Modest Densification

Modest Densification’s Role in Housing Reform

Housing Affordability Institute’s Modest Densification series highlights how zoning modernization through modest densification can increase housing inventory, affordability, and access.  

What Is Modest Densification? 

Modest densification is the term used to describe when existing zoning controls are altered to increase density without a complete reclassification of the area’s zoning type. As part of broader zoning and housing policy reform efforts, modest densification can make housing more affordable by increasing housing supply, promoting diverse housing options, encouraging mixed-use development, and fostering inclusive communities.

Modest densification strategies aim to allow the creation of missing middle housing as a “by-right” development option.

Modest Densification vs. Rezoning  

Where rezoning changes what is allowed in a community (i.e. R-1, single-family homes on large lots shifted to R-4– Multiple-family District of medium density multi-family and mixed-use projects), modest densification increases what is allowed by right (without a variance). Modest densification allows greater flexibility for local governments and developers without the need for entering the planned unit development (PUD) process. 
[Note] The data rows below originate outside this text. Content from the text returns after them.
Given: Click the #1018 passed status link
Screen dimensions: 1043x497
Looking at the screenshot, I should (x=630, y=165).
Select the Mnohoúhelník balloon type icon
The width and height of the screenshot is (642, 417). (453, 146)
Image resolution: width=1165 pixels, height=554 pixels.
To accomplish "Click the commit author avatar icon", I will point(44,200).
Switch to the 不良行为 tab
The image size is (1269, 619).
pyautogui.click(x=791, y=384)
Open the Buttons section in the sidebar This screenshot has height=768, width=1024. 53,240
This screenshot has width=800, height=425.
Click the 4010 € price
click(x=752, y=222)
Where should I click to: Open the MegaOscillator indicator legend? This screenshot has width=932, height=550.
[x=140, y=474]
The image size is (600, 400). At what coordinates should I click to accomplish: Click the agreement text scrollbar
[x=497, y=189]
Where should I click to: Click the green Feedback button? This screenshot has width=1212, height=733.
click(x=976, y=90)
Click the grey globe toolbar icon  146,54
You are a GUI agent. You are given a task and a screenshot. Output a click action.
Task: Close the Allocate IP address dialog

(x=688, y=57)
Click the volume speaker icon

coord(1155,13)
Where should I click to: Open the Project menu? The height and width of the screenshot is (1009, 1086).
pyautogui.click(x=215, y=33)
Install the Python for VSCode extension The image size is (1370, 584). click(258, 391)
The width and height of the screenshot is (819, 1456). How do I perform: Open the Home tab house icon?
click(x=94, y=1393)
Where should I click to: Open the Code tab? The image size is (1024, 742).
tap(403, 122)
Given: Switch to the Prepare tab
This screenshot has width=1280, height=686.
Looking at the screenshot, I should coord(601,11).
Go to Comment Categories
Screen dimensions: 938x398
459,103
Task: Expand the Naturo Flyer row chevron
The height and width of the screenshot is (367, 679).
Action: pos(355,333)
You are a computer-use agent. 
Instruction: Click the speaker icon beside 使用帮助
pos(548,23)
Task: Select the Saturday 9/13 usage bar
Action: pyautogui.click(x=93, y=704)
Modest Densification Strategies  

Approaches will vary from project to project and from one neighborhood to another, but the various approaches share the same goal: increase housing affordability and access by delivering more housing options at more affordable price points. 

Modest densification strategies include:

  • Increasing the number of housing types, such as allowing duplexes, twin homes, triplexes, townhomes, or fourplexes in areas zoned for single-family housing
  • Allowing Accessory Dwelling Units by-right
  • Increasing building height maximums
  • Reducing setback requirements 
  • Reducing or lifting minimum lot sizes
  • Reducing or eliminating floor area requirements or square footage minimums
  • Lifting of parking mandates
  • Increasing building height maximums
  • Enable lot splits by administrative approvals 
  • Decreasing impervious surface requirements
  • Reduction of park dedication and trail requirements
  • Increased utilization of administrative approvals for “by-right” development

Through modest densification, more housing units can be added to the same area relative to the existing zoning controls, reducing costs and increasing housing supply. 

Public Support for Modest Densification

According to a 2022 Zillow survey of metropolitan residents in the United States, 77 percent of respondents support either allowing ADUs, duplexes or triplexes in residential neighborhoods. Support was strongest with Gen Z and Millennials both at 86 percent, followed by 78 percent of Gen X and 64 percent of Baby Boomers and the Silent Generation.

By 2023, Zillow’s survey showed an increase in support, with 82% of respondents supporting at least one form of new missing middle housing that modest densification would bring to their respective neighborhoods. Across the generations, support for at least one type of new housing from Baby Boomers and the Silent Generation is 69 percent, Gen X is 82 percent, Millennials and Gen Z are both at 91 percent. 

The Minneapolis-St. Paul area closely aligns with the national growth in support. In 2022, 65 percent of respondents favor of ADUs, and 60 percent in favor of duplexes or triplexers in their neighborhoods. 75 percent were in favor of using either approach.  In 2023, support for modest densification in their neighborhoods had grown considerably, with 84 percent supporting at least one approach. 

Modest Densification and Zoning Reform

When included in broader zoning reform efforts, modest densification represents a proactive and effective approach to addressing the housing affordability and access crises. By increasing housing supply, promoting diverse housing options, reducing land use barriers, addressing NIMBYism, reducing construction and development costs, modest densification can make housing more affordable and accessible to a broader range of individuals and families.